長崎の高校野球ファンの間では知られた溝田澄夫さん。小浜高校野球部の前監督で、2年前に亡くなりました。半世紀以上にわたって高校球児の指導に情熱を注ぎ、甲子園出場も果たした溝田さんの功績を称え、このほど、学校に記念碑が建てられました。

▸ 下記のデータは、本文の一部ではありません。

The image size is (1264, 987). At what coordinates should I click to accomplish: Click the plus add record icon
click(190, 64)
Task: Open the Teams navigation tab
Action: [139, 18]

2年前に亡くなった命日、7月26日に記念碑が除幕されました。
溝田澄夫さん。生涯現役を貫いた名将です。

隣町で衣料品店を営むかたわら、23歳の時から半世紀以上グラウンドに立ち続け、70歳を超えてもノックバットを握っていました。

溝田澄夫前監督(2021年):
「タイミングが悪い!タイミングが!いっぱいいっぱいで飛ばないと捕れんぞ!ボール」
「ノックは選手との心のつながりですからね、ボールを間に置いて選手の息遣いといいますか選手の表情であるとか、監督をする間はできるだけ打つようにはしてますけど」
モットーは「心の野球」―。
選手と言葉を交わし、心を通わせていました。

溝田澄夫監督:
「腹筋のついてきよる、いいぞ」
「家の中で明るくしとかにゃ父ちゃん・母ちゃんが心配さすっぞ、調子の悪かときほど明るくしとかにゃ」
先月開かれた記念碑の除幕式には、溝田監督の教え子ら100人以上が駆け付けました。

硬式野球部初代部長 森周蔵さん:
「厳しくも愛のこもったノックをするあなたの声が、今にも聞こえてきそうです」

現監督 山口寛司さん:
「人としてどうあるべきか、指導者としてどうあるべきか、勉強させられることばかりで」

OB会長 関剛さん:
「今でも監督は私たちの心の中にいらっしゃる、甲子園初出場でも、開会式第一試合でございました」
溝田監督のもと小浜高校が夏の甲子園に出場したのは37年前。
そのときのメンバーは当時の監督についてこう語りました。

田中努さん(55)(2番・ライト):
「普段の監督はすごく笑顔がある方なんですけど、ユニフォーム着ているときの監督は一切笑うことがなかったんですよ」
溝田前監督(1988年):
「どういうつもりでやっているんだ!遊びかお前ら!キャッチボールが」
田中努さん(2番・ライト):
「怖い印象だったんですけど、あとで愛を持って接していただいたことを感じていました」「野球できること当たり前のことを当たり前と思わずに感謝してやっていくことを溝田野球を通して学ばせていただきました」
37年前、5歳だった息子の慶太さんは、現在、父の背中を追いかけ小浜高校のコーチとして活躍しています。

長男・溝田慶太さん(42):
「ものすごく大きい存在でした、もう父親のようにはできないと思いますけど、できる限りお手伝いをさせていただければ、それだけで嬉しいことだと思っています」
除幕式は、溝田監督の孫・芙紅(ふく)さんの演奏で締めくくられました。

溝田前監督の妻・久美さん:
「主人は2年前のきょう、左手に硬式ボールを握り、栄冠は君に輝くを聞きながら旅立ちました、グラウンドにテントを立てて暮らしたい、朝から晩まで野球をする選手を見ていたい、もっと練習がしたいんだと、選手のみなさんが恐ろしくて震えが来るようなことを口癖のように話しておりました」

「旅立った日から魂はずっとここにあるのだと思います、いつでも主人に会いに来ていただけましたら幸いです」
溝田監督(2021年):
「今から夏の大会の背番号を」
「1試合に1個くらいのエラーでお願いします、2つはだめよ」
「マメは育ちよるや?お、だいぶ育ってきよる」

54年間の監督人生。
「毎日一歩前進」を信条に歩んだ溝田さんの情熱はいつまでも受け継がれていきます。